Read-only Review is a governance pattern in which reviewers can certify, reject, or comment on access decisions, but the outcome does not directly change entitlements in the target application. It is often used when the review system sits outside the identity plane, or when business owners want oversight without delegating enforcement. In NHI programs, that gap matters because service accounts, API keys, and workload identities often remain active long after a review closes.

Definitions vary across vendors, but the core distinction is simple: a true review drives remediation, while a read-only review only records intent. That means audit evidence may look complete even though the actual access state has not changed. This is especially risky for NHI estates with high credential churn, rotating secrets, or distributed ownership. The NIST Cybersecurity Framework 2.0 emphasizes governance outcomes that reduce risk, not just document it. Read-only Review should therefore be treated as a control signal, not a control outcome.

The most common misapplication is treating a signed certification report as proof of enforcement, which occurs when entitlement removals still depend on manual tickets or email follow-up.

Examples and Use Cases

Implementing Read-only Review rigorously often introduces workflow friction, requiring organisations to weigh faster attestation cycles against the cost of a separate remediation process.

  • A platform team reviews cloud service accounts in a portal, but account disablement still requires a ticket to another operations queue.
  • A security committee signs off on API key access, yet the review tool only exports a CSV and cannot revoke keys in the source system.
  • An audit team uses a read-only dashboard to evidence quarterly certification for privileged workloads, while the engineering owner manually updates group membership afterward.
  • An organisation maps review results into exception tracking, but closed exceptions do not automatically trigger secret rotation or JIT replacement.
  • A mature NHI program compares review findings with inventory data from the Ultimate Guide to NHIs and then validates whether the target system actually accepted the change.

In standards-based identity operations, this pattern often appears where a review platform is separate from the enforcement point described in the NIST Cybersecurity Framework 2.0. The review remains useful for accountability, but it is not the same as automated entitlement reduction.

Why It Matters in NHI Security

Read-only Review becomes a security problem when teams mistake documentation for control.
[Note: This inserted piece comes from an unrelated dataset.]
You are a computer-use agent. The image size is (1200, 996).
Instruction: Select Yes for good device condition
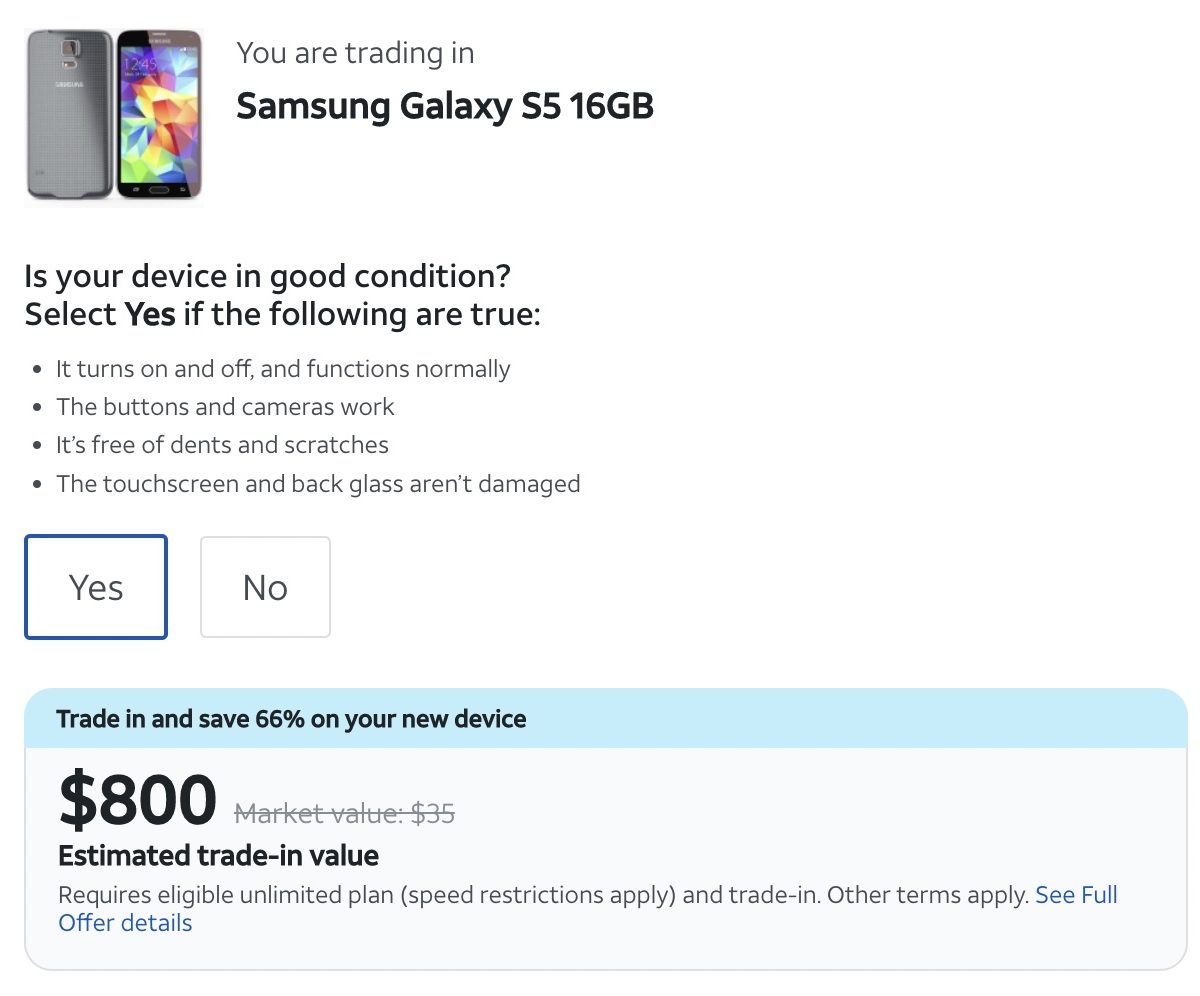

NHI risk does not decline if service accounts, secrets, and workload permissions remain active after certification. NHIMG research shows that only 20% of organisations have formal offboarding and key revocation processes, and 97% of NHIs carry excessive privileges, which makes unenforced review outcomes especially dangerous. The Ultimate Guide to NHIs also reports that 91.6% of secrets remain valid five days after an organisation is notified, underscoring how slow remediation can outlast the review itself.

That gap weakens auditability, creates false assurance for leadership, and allows dormant access to survive until it is exploited. It also complicates Zero Trust efforts, because policies that look governed on paper may still permit standing access in practice. Organisations typically encounter the consequences only after a breach review, access recertification failure, or failed offboarding event, at which point Read-only Review becomes operationally unavoidable to address.

Standards & Framework Alignment

This section maps relevant standards and security frameworks to the operational risks and controls described in this guidance.

OWASP Non-Human Identity Top 10 address the attack and risk surface, while NIST CSF 2.0 and NIST Zero Trust (SP 800-207) set the governance and control requirements practitioners need to meet.

Framework Control / Reference Relevance
OWASP Non-Human Identity Top 10 NHI-06 Read-only reviews fail if certification does not drive entitlement removal.
NIST CSF 2.0 PR.AA-04 Access permissions must be reviewed and adjusted, not merely recorded.
NIST Zero Trust (SP 800-207) AC-6 Zero Trust requires least privilege to be enforced continuously, not noted after the fact.

Ensure review results trigger actual NHI deprovisioning or secret revocation, not just documentation.